_Task set_:
a: In the article on AI use by Central Coast employers, what date did the 2026 Digital Workforce Uplift Program take effect?
b: Write the next part of the article on AI use by Central Coast employers, picking up after its final sentence.
___ Passage shown
More than 60 percent of Central Coast employers with over 50 staff now use some form of artificial intelligence in their hiring or workforce management processes, according to figures compiled by the Central Coast Business Chamber in its June 2026 quarterly survey. For the roughly 340,000 people who work across the region — from the tech corridors of Gosford's Mann Street precinct to the logistics hubs near Somersby — that number carries real consequences.
The shift matters right now because three converging pressures hit simultaneously this year. Interest rate relief freed up business investment budgets in Q1. Several major employers, including the Erina Fair retail precinct and the Wyong-based manufacturing cluster along Pacific Highway, announced restructures with AI-assisted scheduling and inventory roles replacing older administrative positions. And a new federal digital economy skills incentive, the 2026 Digital Workforce Uplift Program, took effect July 1, making this the most financially significant moment in years for workers considering retraining.
What the Tools Actually Do to Your Application
Applicant tracking systems are no longer just sorting software. The latest generation — deployed by several Central Coast health networks and council bodies — scores resumes against role benchmarks before a human reads a single line. A resume lacking specific keywords drawn from a job description can score below the cutoff threshold automatically. Workers who've spent a decade in a role and never thought about keyword optimisation are getting screened out before anyone picks up the phone.
______
___ Data excerpts
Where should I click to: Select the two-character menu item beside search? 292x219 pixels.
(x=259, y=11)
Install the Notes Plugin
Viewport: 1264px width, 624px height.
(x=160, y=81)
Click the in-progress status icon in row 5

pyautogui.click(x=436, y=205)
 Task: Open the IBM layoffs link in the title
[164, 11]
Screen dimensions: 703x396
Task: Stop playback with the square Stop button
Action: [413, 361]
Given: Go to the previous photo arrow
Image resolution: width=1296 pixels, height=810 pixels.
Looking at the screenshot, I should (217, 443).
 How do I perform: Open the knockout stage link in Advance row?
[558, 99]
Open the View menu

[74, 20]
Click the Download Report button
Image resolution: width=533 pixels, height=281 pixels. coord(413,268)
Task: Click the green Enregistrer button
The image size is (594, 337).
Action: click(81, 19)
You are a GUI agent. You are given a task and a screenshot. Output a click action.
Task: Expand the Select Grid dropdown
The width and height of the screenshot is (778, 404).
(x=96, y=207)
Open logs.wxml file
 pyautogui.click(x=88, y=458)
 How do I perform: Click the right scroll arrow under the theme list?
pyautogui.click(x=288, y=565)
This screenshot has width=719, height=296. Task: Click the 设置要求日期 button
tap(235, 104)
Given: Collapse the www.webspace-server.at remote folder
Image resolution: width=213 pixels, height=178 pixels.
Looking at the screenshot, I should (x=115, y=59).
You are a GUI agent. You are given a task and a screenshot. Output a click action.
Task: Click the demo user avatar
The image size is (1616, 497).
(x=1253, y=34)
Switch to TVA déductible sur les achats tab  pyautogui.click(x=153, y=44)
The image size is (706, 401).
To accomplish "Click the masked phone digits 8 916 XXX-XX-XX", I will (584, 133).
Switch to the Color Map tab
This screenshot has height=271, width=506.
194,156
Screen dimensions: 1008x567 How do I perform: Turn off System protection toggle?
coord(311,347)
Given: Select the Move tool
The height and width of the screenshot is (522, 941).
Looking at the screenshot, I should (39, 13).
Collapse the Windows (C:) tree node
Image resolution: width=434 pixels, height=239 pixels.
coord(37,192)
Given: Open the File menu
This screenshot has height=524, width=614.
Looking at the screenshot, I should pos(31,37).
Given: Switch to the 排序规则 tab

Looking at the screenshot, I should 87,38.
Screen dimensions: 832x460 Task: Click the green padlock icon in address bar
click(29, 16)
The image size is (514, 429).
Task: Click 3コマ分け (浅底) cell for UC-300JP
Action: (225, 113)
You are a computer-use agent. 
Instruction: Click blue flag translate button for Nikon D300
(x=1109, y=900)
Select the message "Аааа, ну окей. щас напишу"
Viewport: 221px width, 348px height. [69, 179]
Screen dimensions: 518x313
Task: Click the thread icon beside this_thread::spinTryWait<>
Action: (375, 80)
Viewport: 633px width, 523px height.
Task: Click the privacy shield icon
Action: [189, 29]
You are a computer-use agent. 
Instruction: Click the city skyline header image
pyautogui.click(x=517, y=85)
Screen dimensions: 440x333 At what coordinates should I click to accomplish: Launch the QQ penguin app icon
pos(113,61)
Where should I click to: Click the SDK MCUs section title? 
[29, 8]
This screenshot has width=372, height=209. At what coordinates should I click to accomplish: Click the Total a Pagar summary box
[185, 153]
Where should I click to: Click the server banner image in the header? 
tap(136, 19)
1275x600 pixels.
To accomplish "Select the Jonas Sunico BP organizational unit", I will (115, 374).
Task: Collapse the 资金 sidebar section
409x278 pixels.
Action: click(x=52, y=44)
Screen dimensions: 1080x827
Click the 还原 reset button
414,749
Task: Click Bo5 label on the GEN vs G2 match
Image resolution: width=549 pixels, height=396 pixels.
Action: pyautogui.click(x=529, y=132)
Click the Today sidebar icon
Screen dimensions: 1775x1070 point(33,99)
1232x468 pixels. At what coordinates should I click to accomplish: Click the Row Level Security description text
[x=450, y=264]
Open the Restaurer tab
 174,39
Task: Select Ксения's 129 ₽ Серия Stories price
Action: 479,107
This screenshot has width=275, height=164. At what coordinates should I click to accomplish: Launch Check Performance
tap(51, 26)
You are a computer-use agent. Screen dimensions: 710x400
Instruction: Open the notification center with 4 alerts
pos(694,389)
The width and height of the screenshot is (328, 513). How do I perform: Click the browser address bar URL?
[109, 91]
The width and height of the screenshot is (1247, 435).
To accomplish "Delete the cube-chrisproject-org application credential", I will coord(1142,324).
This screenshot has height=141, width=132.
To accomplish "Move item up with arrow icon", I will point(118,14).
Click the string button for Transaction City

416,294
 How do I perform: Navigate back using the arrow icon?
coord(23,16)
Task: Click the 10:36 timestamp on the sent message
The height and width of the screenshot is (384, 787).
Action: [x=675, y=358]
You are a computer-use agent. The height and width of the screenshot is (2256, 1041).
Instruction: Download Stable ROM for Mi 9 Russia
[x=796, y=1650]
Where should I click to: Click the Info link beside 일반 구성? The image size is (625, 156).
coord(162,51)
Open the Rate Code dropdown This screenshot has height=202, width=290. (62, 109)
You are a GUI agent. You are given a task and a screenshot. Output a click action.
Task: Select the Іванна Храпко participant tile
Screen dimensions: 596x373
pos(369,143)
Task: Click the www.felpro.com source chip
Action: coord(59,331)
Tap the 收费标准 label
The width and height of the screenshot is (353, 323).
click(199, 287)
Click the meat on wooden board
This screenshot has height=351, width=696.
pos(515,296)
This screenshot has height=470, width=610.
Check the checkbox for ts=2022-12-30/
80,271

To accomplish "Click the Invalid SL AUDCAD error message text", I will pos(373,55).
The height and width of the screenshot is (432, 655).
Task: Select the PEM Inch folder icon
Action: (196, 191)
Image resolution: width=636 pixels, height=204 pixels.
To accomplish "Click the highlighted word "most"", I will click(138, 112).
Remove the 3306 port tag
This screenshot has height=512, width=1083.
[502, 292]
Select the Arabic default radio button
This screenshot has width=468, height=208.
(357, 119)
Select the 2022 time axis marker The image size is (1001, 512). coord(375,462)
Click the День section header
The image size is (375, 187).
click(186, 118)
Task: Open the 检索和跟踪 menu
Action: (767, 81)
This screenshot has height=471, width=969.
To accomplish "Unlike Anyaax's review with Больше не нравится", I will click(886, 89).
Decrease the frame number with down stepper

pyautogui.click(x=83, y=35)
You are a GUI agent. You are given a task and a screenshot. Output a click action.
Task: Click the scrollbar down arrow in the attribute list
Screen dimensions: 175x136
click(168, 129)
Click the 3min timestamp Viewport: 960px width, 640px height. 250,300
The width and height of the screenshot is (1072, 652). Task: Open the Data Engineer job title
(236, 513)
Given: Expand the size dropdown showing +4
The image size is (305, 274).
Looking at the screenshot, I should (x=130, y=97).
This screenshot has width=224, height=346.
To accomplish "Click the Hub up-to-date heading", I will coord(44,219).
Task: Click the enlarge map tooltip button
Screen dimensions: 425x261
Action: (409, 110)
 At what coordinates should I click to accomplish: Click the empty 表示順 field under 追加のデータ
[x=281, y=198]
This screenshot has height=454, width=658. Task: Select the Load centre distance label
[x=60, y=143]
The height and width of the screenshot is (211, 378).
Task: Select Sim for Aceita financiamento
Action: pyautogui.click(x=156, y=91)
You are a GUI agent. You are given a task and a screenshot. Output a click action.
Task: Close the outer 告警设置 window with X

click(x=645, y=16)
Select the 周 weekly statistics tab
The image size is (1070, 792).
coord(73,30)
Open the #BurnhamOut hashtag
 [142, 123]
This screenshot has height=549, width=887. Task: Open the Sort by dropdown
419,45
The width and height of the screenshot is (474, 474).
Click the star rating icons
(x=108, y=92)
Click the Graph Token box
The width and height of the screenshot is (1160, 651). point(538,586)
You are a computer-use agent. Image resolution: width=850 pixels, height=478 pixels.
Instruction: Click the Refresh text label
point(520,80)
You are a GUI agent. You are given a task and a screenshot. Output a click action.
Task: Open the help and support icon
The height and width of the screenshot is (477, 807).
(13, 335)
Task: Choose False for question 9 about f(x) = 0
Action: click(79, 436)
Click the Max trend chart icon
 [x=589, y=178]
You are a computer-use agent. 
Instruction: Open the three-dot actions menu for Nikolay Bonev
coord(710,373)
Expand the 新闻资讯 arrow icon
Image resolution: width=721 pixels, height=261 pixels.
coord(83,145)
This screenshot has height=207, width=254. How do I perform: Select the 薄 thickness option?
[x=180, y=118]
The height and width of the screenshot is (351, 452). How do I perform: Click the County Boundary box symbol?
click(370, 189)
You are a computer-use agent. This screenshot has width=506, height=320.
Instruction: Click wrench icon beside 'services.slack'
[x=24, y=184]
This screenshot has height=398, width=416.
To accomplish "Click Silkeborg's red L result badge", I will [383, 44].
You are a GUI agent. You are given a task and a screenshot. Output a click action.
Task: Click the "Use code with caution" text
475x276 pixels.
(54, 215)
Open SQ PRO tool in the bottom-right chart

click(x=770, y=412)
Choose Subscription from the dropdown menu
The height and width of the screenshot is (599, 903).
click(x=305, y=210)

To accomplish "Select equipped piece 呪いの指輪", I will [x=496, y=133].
______
_Results in order_:
a: It took effect on July 1.

b:
The Central Coast TAFE, which runs its digital skills short courses out of the Gosford campus on Woodbury Road, began offering a dedicated AI literacy module in February this year. Enrolments topped 480 in the first two intakes — roughly double what coordinators projected. The $380 course covers prompt engineering basics, how to read and adapt to AI-scored job applications, and how to use tools like ChatGPT and Copilot without handing over sensitive employer data. A second campus cohort starts August 18.
Professionals in mid-career are the cohort most exposed. Research published by the Committee for Economic Development of Australia in May 2026 found that workers aged 35 to 54 in administrative, financial processing, and mid-level management roles face the highest displacement risk from generative AI over the next four years — not because the jobs vanish overnight, but because task loads shrink and headcounts quietly follow. The Central Coast's above-average concentration of those roles, particularly around the Tuggerah Business Park and Erina's office strip, makes this a local issue not just a national trend.
Practical Steps Professionals Can Take Now
The advice from workforce specialists at the Gosford-based nonprofit Employment Connect is blunt: stop treating AI as something happening to other industries. Their June job-readiness workshops, held at the Kibble Park community hub on Georgiana Terrace, have pivoted entirely to AI-era skills. They walk participants through tailoring applications to beat automated screening, building a visible professional profile on platforms where recruiters actually search, and identifying which components of their current roles are most resistant to automation — usually anything requiring negotiation, complex judgment, or sustained client relationships.
For those eyeing new sectors entirely, the Digital Workforce Uplift Program offers subsidised short courses at registered providers through December 2026, capped at $1,200 per individual. Central Coast residents can access the list of approved providers through Service NSW's Gosford office on Mann Street. Fields with the fastest-growing local demand include data analysis, cybersecurity operations, and AI tool management — roles that didn't have formal career pathways three years ago.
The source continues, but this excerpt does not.